MODELING NUCLEATION DELAY IN IGNEOUS SYSTEMS

Crystal nucleation occurs after a melt reaches supersaturation, but the time between attainment of supersaturation and the first appearance of crystals can vary from less than a second to many years. The duration of the nucleation delay depends upon the extent of supersaturation and the crystal and melt compositions. Differing nucleation delay times of minerals can alter the crystallization sequence of a melt depending upon the rate of cooling. A better understanding of nucleation delay would aid our understanding of the textures of igneous rocks and our modeling of their petrogenesis.

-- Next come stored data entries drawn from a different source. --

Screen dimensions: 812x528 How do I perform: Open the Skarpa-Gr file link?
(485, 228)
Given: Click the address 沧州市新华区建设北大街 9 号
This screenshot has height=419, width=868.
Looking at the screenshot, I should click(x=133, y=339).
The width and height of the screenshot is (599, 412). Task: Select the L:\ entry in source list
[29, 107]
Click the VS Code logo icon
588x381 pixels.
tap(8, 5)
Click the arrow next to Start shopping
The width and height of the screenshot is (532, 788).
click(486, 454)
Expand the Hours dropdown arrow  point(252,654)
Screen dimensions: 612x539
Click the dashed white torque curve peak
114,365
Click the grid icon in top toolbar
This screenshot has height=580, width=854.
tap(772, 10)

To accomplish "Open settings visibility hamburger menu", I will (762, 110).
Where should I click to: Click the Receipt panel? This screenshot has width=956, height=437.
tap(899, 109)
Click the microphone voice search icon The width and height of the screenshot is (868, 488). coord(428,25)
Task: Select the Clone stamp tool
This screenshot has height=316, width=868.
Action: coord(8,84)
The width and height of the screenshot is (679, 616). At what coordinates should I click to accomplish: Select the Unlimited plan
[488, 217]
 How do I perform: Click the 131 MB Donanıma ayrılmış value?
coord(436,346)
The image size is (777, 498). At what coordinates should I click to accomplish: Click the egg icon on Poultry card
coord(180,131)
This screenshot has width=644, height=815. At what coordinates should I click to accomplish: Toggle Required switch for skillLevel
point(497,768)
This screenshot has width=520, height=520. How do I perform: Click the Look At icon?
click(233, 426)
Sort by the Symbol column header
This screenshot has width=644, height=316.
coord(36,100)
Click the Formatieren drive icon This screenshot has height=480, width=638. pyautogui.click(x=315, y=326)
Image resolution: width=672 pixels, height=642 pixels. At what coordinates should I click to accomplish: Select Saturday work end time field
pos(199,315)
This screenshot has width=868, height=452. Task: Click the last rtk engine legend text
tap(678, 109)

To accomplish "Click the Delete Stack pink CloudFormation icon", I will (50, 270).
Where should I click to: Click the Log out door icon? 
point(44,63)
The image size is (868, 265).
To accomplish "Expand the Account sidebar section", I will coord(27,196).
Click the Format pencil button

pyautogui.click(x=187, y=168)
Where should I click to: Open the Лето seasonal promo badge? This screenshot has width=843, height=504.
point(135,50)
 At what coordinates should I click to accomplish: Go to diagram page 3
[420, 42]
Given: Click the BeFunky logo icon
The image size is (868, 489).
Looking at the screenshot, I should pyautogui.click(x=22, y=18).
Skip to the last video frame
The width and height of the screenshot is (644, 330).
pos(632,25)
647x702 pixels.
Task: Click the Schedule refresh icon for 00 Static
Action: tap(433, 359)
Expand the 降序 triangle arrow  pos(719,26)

Although classical nucleation theory was developed in the early 20^th century and nucleation delay times of plagioclase and olivine in a few basaltic melts were experimentally determined in the late 20^th century, a quantitative model applicable to magmatic systems remains elusive. Fokin et al. (2006, J. Non-Cryst. Solids 352:2681) propose using the nucleation delay time equation of Collins (1955, Z. Elektrochem. 59:404) for silicate melts. A modification of this equation can be solved with knowledge of the difference in Gibbs free energies between the melt and the crystal, the interfacial energy between the melt and the crystal, the activation energy for transport of nuclei species in the melt, and the size of the structural units creating the nuclei.

Applying thermodynamic data from PhasePlot, activation energies for Si-Al effective binary diffusion, estimated interfacial energies, and the ionic radius of either Al³⁺ or Si⁴⁺, the published experimental nucleation delay times of plagioclase in two basaltic melts and of olivine in another basaltic melt were modeled. The implementation of the Fokin et al. model predicted the nucleation delay of plagioclase and of olivine to within a few hours for most supersaturations, although differences between model and experiment were longer, ~ 10 h, at low supersaturation (undercoolings within 20 °C of the saturation temperature) where the largest nucleation delay times occur. The close agreement between model and experiments suggests that quantitative estimations of nucleation delay times are possible and can be used as an additional tool in the interpretation of magmatic evolution.